### [Work instructions]
Please print the entries below exactly, from the line with "The image size is (600, 525)." through the line with "Choose the Telling Time notebook", including both of those lines and leaving out all others.

### [Available data]
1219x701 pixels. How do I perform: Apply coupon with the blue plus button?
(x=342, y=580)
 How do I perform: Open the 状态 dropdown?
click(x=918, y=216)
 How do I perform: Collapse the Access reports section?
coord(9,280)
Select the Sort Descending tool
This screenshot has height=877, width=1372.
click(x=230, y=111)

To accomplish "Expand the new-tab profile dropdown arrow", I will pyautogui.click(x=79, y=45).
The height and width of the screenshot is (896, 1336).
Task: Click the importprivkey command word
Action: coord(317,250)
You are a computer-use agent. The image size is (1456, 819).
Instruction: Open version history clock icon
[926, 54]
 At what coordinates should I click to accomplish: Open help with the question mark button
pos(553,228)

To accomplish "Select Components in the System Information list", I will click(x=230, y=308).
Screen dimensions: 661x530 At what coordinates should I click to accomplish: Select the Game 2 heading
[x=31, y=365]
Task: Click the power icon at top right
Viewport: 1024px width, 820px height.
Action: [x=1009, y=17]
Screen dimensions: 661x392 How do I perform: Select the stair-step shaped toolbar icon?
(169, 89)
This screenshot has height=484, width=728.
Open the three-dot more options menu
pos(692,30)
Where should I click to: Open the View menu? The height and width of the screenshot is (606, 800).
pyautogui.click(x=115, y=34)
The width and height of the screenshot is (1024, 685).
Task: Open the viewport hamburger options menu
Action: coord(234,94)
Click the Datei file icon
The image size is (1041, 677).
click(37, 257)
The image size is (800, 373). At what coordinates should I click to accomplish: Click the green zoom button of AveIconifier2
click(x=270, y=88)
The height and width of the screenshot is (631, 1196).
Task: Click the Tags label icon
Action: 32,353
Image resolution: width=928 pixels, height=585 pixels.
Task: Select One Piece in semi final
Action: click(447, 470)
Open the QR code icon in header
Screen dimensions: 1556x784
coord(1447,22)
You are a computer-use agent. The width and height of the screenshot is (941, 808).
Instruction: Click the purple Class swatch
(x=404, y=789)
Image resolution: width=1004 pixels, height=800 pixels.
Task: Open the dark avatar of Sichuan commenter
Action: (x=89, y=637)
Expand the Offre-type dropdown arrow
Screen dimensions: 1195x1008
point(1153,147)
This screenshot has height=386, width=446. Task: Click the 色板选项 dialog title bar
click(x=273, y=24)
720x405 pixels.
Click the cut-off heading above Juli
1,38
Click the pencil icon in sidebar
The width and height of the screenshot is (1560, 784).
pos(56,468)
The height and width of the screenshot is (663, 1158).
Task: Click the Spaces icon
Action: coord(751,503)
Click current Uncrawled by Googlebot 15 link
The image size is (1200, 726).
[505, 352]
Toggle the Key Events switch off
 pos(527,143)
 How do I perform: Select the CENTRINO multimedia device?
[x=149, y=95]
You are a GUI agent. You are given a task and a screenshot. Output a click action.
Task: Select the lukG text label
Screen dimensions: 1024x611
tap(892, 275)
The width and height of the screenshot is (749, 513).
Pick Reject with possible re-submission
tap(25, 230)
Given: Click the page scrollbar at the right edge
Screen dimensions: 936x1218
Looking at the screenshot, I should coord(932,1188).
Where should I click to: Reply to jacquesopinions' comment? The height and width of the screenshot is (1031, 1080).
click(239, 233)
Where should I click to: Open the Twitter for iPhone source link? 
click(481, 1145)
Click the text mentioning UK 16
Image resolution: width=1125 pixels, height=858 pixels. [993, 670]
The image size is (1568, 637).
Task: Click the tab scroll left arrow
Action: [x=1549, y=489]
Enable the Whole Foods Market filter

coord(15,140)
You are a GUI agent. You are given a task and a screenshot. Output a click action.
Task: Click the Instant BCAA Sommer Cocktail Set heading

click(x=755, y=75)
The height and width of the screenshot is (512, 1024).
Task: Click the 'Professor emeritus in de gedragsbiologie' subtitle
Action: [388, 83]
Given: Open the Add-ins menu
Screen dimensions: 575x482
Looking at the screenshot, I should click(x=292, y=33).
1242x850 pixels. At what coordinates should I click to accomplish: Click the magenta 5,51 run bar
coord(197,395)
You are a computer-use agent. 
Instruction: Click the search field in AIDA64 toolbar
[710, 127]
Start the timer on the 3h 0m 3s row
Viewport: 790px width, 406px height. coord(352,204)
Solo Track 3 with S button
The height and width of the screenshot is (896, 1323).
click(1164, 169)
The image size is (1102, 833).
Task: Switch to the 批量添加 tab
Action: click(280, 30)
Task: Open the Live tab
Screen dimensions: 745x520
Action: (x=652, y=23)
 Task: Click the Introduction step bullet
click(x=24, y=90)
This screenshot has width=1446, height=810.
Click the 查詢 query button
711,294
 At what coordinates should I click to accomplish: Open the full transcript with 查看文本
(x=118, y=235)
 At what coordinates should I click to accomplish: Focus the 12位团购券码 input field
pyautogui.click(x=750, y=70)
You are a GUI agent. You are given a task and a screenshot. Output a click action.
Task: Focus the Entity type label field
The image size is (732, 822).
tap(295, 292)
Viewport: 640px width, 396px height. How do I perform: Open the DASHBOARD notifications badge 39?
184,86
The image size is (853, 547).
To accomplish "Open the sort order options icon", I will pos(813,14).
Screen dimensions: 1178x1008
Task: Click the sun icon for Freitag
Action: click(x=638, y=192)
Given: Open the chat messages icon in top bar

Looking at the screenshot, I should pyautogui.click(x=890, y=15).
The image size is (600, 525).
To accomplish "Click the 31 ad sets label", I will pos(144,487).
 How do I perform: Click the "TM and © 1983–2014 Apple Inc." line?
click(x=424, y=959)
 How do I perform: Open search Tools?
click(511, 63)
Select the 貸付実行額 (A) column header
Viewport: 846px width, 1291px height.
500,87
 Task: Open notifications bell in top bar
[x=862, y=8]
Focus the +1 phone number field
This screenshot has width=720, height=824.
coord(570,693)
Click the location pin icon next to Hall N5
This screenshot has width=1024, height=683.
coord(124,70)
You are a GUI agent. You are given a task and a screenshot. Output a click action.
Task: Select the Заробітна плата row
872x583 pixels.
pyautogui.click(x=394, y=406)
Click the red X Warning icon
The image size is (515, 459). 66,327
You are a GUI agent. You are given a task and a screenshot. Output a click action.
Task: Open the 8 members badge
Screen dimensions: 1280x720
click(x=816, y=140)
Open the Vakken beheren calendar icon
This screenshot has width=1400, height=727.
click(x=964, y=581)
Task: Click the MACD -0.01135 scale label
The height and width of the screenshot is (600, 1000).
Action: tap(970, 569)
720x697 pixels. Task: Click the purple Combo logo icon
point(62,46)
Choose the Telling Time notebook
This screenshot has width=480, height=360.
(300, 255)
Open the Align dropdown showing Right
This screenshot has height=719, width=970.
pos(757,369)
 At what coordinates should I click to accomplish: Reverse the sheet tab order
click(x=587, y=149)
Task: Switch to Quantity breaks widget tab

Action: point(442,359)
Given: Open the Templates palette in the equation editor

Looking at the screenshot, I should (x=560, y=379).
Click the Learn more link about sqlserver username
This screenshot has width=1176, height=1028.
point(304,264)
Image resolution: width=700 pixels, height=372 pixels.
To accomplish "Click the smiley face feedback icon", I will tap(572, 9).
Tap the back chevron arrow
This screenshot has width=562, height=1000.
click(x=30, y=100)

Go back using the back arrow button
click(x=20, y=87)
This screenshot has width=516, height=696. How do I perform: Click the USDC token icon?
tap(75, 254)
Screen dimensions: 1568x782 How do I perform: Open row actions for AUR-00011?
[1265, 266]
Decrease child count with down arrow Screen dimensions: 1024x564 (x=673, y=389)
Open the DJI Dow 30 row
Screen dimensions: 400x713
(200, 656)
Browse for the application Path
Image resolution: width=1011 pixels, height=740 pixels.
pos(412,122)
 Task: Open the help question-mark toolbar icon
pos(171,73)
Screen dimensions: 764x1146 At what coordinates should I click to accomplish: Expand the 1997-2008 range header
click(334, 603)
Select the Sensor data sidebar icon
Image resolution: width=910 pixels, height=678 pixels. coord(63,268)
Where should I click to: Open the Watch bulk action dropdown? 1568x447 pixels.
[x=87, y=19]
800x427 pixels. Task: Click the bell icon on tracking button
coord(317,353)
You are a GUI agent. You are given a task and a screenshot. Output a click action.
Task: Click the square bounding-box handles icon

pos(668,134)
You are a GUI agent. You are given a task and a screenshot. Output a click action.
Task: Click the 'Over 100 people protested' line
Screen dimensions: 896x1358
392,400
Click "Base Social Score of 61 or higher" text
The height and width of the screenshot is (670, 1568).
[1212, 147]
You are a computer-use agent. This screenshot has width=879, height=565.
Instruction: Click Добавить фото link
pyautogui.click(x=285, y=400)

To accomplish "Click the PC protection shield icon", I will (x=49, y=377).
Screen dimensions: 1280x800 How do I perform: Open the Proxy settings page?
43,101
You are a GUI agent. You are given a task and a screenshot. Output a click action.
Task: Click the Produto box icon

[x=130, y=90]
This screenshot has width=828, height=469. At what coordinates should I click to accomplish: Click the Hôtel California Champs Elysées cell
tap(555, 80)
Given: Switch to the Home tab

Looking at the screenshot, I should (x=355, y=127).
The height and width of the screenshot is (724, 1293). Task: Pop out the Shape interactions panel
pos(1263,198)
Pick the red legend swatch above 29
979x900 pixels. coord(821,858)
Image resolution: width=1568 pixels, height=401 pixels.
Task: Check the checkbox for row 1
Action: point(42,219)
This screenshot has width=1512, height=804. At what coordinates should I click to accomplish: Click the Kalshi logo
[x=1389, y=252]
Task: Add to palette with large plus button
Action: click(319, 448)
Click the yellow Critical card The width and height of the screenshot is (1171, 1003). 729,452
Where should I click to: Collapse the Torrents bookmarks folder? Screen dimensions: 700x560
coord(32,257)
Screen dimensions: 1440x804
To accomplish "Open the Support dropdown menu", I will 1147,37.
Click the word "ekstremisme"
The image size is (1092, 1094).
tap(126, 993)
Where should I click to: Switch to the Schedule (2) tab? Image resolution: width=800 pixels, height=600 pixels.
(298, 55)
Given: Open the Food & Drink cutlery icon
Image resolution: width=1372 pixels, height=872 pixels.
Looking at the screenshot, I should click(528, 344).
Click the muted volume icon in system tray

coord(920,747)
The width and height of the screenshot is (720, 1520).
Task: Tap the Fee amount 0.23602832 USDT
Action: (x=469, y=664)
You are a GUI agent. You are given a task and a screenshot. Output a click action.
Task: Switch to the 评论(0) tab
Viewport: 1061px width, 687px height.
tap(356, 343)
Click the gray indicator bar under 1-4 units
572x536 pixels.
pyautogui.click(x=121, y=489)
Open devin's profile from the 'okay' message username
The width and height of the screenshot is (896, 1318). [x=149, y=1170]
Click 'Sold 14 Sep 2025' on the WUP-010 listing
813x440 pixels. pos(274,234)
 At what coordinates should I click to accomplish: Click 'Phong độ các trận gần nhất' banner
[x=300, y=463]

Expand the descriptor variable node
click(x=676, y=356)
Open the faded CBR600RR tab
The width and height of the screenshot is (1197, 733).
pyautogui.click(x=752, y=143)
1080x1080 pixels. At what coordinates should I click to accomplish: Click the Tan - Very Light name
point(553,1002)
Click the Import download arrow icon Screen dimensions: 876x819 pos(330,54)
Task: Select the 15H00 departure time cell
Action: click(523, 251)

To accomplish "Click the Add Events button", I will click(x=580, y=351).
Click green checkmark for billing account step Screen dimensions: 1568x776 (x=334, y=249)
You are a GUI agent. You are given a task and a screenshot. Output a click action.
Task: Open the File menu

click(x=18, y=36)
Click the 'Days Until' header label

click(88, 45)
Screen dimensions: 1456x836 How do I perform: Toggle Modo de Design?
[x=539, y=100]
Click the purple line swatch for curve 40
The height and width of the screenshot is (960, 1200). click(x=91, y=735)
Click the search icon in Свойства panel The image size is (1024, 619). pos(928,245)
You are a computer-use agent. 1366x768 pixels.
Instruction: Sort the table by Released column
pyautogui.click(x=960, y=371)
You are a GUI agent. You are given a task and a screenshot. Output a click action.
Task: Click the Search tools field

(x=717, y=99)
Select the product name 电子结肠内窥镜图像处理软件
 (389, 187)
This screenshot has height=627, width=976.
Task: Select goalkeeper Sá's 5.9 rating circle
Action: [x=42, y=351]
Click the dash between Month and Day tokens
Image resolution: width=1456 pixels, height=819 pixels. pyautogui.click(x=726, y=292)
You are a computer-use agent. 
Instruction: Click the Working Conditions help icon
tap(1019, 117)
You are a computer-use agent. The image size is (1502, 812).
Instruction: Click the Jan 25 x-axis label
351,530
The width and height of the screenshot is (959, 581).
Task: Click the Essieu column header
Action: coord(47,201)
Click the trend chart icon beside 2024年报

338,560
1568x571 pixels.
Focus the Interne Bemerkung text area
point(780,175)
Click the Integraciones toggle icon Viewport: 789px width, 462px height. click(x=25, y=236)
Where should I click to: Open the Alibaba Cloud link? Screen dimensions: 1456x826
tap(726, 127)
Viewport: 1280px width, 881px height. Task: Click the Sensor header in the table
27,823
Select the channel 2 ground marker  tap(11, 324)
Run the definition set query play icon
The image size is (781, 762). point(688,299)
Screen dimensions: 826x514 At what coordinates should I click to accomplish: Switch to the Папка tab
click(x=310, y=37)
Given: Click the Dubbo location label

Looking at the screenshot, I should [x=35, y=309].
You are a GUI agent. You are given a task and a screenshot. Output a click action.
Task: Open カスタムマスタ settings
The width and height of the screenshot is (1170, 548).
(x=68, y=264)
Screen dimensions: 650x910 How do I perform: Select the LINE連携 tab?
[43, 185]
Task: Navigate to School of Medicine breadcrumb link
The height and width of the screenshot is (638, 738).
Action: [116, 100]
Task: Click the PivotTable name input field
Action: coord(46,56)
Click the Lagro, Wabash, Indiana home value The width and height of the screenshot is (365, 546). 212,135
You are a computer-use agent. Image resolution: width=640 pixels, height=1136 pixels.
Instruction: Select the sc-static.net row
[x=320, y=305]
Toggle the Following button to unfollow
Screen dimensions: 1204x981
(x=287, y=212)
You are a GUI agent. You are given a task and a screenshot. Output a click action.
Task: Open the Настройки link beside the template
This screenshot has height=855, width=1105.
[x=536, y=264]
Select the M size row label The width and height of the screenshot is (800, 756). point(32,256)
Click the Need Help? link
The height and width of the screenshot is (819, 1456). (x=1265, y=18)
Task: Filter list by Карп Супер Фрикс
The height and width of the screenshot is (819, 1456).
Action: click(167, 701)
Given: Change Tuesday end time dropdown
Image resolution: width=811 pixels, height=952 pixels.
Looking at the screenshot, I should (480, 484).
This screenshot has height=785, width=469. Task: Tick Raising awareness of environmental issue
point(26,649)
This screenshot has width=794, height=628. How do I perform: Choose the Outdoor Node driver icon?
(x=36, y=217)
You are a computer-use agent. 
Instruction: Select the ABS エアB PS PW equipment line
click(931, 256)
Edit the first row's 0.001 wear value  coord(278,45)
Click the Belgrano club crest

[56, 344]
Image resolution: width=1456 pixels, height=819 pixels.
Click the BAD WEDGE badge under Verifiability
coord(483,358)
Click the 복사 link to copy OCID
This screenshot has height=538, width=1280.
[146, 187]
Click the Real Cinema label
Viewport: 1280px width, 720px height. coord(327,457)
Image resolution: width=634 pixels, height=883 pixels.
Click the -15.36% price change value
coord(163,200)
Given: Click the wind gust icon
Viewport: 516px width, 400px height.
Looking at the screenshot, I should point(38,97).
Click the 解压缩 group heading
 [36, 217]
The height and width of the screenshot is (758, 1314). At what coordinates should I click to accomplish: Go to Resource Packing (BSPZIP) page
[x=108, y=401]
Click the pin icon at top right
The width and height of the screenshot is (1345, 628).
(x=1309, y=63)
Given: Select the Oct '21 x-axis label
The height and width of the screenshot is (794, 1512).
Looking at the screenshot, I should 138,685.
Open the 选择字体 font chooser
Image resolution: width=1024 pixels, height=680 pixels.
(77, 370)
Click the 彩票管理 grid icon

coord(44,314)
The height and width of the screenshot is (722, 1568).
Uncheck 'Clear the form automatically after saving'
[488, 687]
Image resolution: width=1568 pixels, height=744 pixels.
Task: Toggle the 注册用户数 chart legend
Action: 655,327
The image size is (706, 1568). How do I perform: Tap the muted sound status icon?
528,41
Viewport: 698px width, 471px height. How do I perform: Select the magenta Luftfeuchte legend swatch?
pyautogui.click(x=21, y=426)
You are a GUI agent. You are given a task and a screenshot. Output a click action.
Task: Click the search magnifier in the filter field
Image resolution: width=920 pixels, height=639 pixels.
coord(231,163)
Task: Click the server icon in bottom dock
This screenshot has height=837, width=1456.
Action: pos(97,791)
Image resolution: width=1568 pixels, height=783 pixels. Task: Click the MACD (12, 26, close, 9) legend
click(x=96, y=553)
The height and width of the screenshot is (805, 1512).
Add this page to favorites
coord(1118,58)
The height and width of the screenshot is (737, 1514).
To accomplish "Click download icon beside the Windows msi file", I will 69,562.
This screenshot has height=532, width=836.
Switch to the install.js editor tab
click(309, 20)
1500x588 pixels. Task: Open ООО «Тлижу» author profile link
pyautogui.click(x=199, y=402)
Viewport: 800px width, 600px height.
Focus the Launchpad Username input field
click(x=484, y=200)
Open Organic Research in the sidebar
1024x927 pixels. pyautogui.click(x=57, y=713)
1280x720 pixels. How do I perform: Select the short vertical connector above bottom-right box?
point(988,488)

### [Answer to this task]
The image size is (600, 525).
To accomplish "Click the 31 ad sets label", I will pos(144,487).
 How do I perform: Click the "TM and © 1983–2014 Apple Inc." line?
click(x=424, y=959)
 How do I perform: Open search Tools?
click(511, 63)
Select the 貸付実行額 (A) column header
Viewport: 846px width, 1291px height.
500,87
 Task: Open notifications bell in top bar
[x=862, y=8]
Focus the +1 phone number field
This screenshot has width=720, height=824.
coord(570,693)
Click the location pin icon next to Hall N5
This screenshot has width=1024, height=683.
coord(124,70)
You are a GUI agent. You are given a task and a screenshot. Output a click action.
Task: Select the Заробітна плата row
872x583 pixels.
pyautogui.click(x=394, y=406)
Click the red X Warning icon
The image size is (515, 459). 66,327
You are a GUI agent. You are given a task and a screenshot. Output a click action.
Task: Open the 8 members badge
Screen dimensions: 1280x720
click(x=816, y=140)
Open the Vakken beheren calendar icon
This screenshot has width=1400, height=727.
click(x=964, y=581)
Task: Click the MACD -0.01135 scale label
The height and width of the screenshot is (600, 1000).
Action: tap(970, 569)
720x697 pixels. Task: Click the purple Combo logo icon
point(62,46)
Choose the Telling Time notebook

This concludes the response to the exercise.